Baiju Parthan boasts of a diverse portfolio. The artist from Kerala acquired a degree in botany; then engaged himself in a civil engineering degree course, and simultaneously started studying art history. He enrolled in a post-graduate diploma in comparative mythology; worked as an illustrator. He read up on proto-historic art, balancing that with an exposure to post-modern theory; thus have resulted his spectacular canvases that occupy the viewer's entire field of vision. His latest works is an indication of his fascination for both archaic and post-modern thought.

Elaborating on the title and the theme of his latest show at Museum Gallery, Mumbai, the artist states that the term is borrowed from the software industry. He states, 'source code' actually refers to raw computer code before it is compiled into a usable application.' According to the artist, the exhibition makes an attempt to derive metaphors from the world of computers and IT that has 'virtually' become synonymous with modern existence.

Obviously, a fair amount of computer code is used in his new set of paintings to convey the message. Along with human figures and other easy to recognize motifs, they have been used as calligraphic or abstract markings of certain aesthetic value. Drawing from the raw code that makes up a software application, the solo exhibit raises philosophical and fundamental issues about the apparent and hidden implications of the software economy that drives modern India.

The show also marked the unveiling of the launch of a publication, 'Baiju Parthan-A User's Manual'. The book explores over a decade and a half of the artist's work. Renowned art critic, poet and author Ranjit Hoskote has penned this book delving into Baiju Parthan's work. It seeks to understand his artistic philosophy and his work that is known for its profuse use of symbols and myths.

It mentions: 'Myths and symbols do bring in a sense of mystery and added significance to the world experience. Strip away all the myth and symbols and we will be left with raw existence punctuated by painful birthing and a sudden meaningless death. I think some amount of mythologizing is necessary to experience the world in a more wholesome manner,' he explains.

It's a major solo show for Baiju Parthan after a prolonged period, which does not concern the artist himself since he is concerned more about quality than quantum of work he exhibits. His latest body of work took almost a year-and-a-half to complete. Each of his diptychs and triptychs presents the hex code as an alter image. According to the artist, he has painted the hex code, which is revealed when each of his portraits is translated through a hex editor, a hacking program.

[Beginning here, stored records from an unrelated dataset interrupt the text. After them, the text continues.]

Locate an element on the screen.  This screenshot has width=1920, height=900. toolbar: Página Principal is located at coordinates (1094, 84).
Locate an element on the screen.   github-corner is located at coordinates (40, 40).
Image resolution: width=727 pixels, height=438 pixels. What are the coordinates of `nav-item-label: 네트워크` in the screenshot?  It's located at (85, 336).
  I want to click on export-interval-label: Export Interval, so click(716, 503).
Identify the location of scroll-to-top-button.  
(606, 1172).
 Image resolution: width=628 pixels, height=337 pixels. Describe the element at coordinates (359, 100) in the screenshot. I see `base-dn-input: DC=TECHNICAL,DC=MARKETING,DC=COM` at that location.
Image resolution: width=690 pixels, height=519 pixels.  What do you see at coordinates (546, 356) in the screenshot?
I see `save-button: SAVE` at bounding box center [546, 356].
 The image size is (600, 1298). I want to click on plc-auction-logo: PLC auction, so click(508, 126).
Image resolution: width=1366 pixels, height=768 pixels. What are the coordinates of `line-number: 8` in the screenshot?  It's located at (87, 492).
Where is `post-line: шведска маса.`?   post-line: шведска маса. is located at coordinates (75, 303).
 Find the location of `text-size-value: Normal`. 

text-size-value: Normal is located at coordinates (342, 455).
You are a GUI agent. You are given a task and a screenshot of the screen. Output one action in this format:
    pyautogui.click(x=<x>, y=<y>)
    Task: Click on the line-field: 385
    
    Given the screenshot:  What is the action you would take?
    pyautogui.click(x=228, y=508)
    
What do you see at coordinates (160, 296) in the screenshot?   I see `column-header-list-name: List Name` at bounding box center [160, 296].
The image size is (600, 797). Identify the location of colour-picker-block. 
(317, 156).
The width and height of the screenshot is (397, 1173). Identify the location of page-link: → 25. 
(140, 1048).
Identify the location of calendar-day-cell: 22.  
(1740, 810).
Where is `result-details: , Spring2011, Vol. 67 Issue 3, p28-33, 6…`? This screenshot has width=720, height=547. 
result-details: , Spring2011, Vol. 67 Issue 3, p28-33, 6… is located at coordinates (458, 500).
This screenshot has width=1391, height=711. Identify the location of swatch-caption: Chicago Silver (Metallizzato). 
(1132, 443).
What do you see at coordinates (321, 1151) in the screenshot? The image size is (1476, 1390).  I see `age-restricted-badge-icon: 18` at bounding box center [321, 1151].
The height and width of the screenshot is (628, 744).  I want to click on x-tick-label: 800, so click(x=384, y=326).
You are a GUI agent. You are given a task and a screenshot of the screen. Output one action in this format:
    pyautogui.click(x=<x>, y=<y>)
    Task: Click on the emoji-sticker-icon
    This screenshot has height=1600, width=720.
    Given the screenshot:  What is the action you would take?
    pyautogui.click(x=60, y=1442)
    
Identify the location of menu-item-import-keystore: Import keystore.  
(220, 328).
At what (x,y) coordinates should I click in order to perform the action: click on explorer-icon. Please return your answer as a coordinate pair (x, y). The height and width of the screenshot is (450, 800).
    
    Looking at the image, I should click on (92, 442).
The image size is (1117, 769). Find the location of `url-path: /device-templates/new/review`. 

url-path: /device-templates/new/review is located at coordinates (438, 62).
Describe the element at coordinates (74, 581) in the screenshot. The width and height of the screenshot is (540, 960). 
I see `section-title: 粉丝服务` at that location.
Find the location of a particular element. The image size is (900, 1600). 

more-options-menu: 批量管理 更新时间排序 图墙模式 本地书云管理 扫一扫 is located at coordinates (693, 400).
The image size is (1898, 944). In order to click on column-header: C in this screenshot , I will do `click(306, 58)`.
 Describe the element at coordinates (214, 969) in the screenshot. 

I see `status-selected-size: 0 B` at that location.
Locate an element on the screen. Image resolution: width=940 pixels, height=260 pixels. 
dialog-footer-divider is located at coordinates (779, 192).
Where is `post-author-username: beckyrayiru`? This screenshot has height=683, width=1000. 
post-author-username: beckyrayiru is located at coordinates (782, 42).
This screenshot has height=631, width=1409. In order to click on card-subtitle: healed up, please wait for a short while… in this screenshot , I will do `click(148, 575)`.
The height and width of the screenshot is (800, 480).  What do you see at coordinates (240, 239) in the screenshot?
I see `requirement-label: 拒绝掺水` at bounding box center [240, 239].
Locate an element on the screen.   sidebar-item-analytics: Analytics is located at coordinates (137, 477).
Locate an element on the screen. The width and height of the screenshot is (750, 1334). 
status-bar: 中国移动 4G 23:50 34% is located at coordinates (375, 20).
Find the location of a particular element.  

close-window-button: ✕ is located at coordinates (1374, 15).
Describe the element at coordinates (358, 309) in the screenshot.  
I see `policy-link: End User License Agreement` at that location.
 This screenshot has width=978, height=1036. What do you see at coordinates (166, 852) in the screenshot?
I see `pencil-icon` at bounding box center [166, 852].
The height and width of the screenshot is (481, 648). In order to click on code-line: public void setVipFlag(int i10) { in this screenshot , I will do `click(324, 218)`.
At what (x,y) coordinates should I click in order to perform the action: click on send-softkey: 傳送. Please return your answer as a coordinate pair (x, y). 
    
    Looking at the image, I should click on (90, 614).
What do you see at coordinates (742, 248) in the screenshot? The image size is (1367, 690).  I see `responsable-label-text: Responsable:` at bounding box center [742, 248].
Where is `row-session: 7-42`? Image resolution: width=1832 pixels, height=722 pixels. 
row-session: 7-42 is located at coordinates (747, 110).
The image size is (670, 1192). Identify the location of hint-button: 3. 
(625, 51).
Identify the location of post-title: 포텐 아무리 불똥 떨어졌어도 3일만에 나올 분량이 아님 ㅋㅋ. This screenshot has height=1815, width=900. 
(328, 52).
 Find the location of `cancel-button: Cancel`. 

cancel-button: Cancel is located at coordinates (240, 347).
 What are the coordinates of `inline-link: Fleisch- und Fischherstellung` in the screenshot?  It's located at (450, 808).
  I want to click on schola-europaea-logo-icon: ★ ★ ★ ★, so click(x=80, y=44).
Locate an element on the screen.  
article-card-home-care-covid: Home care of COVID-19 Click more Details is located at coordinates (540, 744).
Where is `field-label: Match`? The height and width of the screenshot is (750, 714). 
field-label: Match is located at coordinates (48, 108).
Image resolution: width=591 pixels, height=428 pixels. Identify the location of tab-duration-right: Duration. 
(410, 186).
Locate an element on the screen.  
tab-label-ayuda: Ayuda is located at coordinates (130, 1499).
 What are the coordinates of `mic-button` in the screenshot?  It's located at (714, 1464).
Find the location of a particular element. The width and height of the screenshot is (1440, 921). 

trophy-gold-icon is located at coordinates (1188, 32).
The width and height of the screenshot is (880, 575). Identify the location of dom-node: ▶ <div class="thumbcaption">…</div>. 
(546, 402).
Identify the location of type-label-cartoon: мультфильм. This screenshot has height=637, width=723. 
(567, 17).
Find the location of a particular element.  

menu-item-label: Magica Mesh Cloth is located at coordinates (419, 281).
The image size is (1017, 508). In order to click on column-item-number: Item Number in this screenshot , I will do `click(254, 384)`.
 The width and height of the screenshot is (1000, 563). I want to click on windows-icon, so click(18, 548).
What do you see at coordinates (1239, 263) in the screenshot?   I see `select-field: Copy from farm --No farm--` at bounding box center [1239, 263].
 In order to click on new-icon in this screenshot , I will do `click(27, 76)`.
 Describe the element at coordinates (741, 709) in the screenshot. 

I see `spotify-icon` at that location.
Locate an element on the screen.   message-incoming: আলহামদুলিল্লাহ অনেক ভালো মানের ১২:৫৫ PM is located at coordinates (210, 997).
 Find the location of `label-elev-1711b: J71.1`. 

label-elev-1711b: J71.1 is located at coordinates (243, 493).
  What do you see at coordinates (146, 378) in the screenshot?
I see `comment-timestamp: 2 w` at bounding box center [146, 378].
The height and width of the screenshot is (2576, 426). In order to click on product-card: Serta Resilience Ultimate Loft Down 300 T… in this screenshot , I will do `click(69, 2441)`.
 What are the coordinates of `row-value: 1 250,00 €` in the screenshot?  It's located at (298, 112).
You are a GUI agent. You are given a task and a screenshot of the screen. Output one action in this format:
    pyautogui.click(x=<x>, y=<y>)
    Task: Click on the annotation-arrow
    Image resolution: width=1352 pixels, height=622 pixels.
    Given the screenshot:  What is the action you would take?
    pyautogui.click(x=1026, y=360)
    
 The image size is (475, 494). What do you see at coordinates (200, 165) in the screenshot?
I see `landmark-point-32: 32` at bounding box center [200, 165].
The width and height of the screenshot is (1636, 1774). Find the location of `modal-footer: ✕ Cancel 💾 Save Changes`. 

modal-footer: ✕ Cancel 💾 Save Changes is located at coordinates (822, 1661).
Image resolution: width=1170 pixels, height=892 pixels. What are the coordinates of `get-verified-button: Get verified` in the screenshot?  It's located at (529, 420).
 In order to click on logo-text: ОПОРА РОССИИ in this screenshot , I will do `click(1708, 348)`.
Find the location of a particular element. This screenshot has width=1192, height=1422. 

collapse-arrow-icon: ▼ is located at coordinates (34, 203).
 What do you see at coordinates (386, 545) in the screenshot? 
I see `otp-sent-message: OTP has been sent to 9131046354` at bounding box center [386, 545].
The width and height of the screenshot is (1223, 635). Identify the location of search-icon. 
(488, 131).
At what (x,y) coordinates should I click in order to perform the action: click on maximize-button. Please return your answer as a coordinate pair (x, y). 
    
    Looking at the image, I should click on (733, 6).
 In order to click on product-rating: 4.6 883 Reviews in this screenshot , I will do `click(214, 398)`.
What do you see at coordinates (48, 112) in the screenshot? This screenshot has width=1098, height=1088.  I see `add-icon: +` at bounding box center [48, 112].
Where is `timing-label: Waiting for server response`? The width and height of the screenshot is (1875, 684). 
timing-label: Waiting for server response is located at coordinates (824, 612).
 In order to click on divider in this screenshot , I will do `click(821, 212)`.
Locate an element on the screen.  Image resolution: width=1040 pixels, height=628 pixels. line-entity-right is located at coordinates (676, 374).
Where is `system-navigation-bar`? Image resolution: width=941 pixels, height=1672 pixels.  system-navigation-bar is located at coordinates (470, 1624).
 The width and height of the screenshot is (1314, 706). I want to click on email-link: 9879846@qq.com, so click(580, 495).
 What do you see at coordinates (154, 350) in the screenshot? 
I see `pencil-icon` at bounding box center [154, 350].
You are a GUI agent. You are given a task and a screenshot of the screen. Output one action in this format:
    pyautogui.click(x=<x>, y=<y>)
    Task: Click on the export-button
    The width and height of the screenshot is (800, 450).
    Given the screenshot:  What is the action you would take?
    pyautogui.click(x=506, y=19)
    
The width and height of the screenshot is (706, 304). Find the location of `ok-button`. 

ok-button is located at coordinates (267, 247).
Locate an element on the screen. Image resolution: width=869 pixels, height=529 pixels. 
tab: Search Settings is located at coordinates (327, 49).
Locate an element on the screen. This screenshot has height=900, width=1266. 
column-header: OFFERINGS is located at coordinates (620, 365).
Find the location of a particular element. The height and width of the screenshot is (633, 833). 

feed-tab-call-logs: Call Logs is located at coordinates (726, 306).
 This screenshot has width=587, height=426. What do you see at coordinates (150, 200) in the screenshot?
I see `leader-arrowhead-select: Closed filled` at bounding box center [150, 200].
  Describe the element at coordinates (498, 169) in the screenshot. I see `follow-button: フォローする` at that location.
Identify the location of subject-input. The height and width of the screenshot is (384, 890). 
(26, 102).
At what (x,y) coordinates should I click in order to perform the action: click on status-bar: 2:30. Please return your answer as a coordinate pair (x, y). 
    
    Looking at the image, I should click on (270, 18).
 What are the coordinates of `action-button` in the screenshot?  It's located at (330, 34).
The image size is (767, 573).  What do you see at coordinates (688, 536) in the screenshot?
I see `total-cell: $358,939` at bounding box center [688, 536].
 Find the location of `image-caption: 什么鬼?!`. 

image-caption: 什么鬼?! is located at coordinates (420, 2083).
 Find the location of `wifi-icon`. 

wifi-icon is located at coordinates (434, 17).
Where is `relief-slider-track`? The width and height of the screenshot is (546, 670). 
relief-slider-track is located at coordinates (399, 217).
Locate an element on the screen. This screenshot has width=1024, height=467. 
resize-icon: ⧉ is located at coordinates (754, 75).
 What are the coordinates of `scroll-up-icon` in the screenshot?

For Sangeeta Chopra of Art Musings Gallery, hosting the show, Baiju Parthan's unique vocabulary makes him an artist with a difference.

Summing up significance of the show, the artist mentions that Source code is significant since he is re-interpreting some of his early works. It's almost like recompiling a code to produce a new version of an application,' he quipped on eve of the show that will travel to London, Singapore and other Indian cities.